-------- INPUT DATA

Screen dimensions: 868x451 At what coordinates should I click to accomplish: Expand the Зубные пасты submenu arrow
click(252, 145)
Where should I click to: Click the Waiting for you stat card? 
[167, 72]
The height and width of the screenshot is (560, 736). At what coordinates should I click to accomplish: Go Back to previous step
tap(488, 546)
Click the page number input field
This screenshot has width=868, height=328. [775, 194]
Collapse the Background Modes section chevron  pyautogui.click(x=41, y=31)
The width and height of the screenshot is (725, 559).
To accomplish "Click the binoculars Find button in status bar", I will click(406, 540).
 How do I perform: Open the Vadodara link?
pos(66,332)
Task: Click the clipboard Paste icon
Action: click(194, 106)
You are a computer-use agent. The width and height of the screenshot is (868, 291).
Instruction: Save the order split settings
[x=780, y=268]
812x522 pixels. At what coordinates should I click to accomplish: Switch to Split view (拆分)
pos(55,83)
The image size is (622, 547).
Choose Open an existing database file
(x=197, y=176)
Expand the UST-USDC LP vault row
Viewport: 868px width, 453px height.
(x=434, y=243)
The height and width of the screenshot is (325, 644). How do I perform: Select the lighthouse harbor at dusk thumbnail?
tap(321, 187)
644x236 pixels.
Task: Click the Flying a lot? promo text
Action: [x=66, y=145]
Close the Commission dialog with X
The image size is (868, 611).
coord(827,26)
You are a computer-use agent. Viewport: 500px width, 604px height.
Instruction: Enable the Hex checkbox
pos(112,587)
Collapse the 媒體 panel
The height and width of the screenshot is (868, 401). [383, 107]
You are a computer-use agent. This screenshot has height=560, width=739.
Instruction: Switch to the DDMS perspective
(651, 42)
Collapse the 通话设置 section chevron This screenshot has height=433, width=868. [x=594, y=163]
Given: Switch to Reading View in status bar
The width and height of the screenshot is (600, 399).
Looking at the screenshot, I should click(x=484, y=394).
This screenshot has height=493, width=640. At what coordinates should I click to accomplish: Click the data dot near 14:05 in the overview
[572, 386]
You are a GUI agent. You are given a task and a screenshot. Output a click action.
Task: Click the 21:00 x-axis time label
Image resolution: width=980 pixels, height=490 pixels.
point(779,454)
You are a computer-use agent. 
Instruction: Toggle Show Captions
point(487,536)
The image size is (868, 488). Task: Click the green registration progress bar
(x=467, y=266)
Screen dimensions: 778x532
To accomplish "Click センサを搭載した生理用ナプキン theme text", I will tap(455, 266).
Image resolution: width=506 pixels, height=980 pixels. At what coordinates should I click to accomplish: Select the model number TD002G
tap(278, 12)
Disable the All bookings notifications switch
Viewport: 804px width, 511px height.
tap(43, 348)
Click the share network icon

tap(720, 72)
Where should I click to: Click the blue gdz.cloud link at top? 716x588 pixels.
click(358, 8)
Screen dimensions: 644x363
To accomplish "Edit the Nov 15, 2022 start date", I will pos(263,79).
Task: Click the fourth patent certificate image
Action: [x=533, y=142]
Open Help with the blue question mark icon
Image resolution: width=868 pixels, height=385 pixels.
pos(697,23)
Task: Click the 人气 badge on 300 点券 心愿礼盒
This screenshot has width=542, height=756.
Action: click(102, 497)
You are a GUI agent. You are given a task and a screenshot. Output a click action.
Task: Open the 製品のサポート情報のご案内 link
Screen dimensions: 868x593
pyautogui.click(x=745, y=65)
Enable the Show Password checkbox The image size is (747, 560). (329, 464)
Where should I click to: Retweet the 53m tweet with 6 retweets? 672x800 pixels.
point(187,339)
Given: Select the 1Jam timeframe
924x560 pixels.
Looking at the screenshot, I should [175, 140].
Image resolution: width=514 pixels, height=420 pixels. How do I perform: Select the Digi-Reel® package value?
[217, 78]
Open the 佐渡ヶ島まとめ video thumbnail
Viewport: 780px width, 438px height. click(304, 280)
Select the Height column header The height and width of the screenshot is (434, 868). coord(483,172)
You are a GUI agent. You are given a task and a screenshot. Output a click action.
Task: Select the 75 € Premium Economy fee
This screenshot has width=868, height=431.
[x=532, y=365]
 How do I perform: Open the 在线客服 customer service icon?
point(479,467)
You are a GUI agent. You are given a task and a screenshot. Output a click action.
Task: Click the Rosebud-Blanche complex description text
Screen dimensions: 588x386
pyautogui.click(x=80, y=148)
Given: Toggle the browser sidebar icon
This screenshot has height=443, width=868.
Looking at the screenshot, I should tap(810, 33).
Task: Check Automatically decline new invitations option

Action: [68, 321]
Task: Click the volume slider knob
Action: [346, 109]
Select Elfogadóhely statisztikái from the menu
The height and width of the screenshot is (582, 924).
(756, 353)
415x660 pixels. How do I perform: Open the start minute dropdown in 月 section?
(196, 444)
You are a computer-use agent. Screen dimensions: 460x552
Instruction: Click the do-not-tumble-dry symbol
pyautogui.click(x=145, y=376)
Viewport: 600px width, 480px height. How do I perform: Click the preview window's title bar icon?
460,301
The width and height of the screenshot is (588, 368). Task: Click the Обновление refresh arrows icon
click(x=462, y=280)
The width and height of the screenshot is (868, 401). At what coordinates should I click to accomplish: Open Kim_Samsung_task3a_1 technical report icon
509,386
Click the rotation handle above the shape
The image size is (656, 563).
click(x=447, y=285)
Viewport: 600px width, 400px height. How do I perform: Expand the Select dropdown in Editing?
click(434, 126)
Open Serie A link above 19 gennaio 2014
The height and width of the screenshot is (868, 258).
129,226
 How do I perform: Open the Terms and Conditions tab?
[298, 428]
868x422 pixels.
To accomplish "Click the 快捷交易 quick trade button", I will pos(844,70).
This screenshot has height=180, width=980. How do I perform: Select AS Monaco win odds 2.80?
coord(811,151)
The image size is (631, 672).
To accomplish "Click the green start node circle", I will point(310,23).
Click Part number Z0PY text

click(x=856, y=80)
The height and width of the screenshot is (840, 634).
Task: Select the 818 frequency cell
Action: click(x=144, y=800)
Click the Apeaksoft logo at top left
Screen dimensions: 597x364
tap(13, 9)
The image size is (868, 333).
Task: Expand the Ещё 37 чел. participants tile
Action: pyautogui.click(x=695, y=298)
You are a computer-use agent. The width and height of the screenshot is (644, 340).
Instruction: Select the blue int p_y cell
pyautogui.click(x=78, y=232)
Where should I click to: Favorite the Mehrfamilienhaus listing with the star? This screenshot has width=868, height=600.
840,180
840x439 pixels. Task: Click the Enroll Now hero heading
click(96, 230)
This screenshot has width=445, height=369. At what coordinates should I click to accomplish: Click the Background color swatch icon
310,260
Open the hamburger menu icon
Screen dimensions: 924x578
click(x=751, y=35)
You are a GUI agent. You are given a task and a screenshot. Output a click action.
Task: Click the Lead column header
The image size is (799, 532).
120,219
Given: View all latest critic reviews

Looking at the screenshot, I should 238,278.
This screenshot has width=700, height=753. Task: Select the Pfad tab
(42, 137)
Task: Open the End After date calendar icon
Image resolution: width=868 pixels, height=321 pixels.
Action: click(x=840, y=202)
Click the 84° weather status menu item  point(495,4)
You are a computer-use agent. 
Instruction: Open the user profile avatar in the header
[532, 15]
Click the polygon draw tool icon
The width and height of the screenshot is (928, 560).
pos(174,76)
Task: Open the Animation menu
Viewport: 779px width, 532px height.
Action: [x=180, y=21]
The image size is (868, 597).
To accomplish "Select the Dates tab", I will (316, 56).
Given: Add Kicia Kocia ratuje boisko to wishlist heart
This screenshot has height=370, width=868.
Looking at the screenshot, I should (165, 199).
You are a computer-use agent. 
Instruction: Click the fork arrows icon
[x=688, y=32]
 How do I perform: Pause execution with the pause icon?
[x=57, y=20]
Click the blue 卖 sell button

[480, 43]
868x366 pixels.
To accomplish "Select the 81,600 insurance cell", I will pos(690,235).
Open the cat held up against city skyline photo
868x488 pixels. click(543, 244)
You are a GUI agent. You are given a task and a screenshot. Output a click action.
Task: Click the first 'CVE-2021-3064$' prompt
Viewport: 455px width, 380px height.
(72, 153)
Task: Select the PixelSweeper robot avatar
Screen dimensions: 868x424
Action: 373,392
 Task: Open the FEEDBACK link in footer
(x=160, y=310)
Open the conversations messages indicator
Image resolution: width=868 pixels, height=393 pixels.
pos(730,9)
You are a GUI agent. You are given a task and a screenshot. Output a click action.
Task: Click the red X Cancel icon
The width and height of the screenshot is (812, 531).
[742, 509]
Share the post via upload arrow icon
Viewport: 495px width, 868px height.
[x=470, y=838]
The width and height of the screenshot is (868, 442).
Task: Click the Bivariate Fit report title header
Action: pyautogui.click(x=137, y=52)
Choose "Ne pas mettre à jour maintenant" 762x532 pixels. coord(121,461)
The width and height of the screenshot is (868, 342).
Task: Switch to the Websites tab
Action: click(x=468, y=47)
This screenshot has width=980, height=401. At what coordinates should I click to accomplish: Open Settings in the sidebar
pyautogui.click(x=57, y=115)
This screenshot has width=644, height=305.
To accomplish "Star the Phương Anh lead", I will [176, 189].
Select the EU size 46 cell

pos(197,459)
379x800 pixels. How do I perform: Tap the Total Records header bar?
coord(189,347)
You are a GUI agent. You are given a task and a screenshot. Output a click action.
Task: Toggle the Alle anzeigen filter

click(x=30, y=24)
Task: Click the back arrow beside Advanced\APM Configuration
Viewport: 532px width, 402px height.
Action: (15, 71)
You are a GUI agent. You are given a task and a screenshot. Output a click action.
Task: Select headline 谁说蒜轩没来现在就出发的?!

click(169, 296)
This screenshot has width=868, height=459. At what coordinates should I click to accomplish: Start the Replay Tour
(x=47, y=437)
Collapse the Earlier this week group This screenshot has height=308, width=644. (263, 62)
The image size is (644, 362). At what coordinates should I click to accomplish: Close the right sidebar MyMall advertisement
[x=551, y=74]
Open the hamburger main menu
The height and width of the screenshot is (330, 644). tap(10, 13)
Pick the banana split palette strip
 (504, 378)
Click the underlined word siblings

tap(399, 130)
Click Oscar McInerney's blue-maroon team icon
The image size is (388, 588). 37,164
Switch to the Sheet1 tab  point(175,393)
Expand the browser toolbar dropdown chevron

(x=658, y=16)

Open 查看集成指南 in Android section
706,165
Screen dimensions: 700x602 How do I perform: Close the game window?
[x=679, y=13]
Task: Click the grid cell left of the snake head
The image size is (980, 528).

----------------

> **YOUR OBJECTIVE**: What lines in the material above hold the word "column"? Pull them out.

> **TASK RESPONSE**:
Select the Height column header The height and width of the screenshot is (434, 868). coord(483,172)
Task: Click the Lead column header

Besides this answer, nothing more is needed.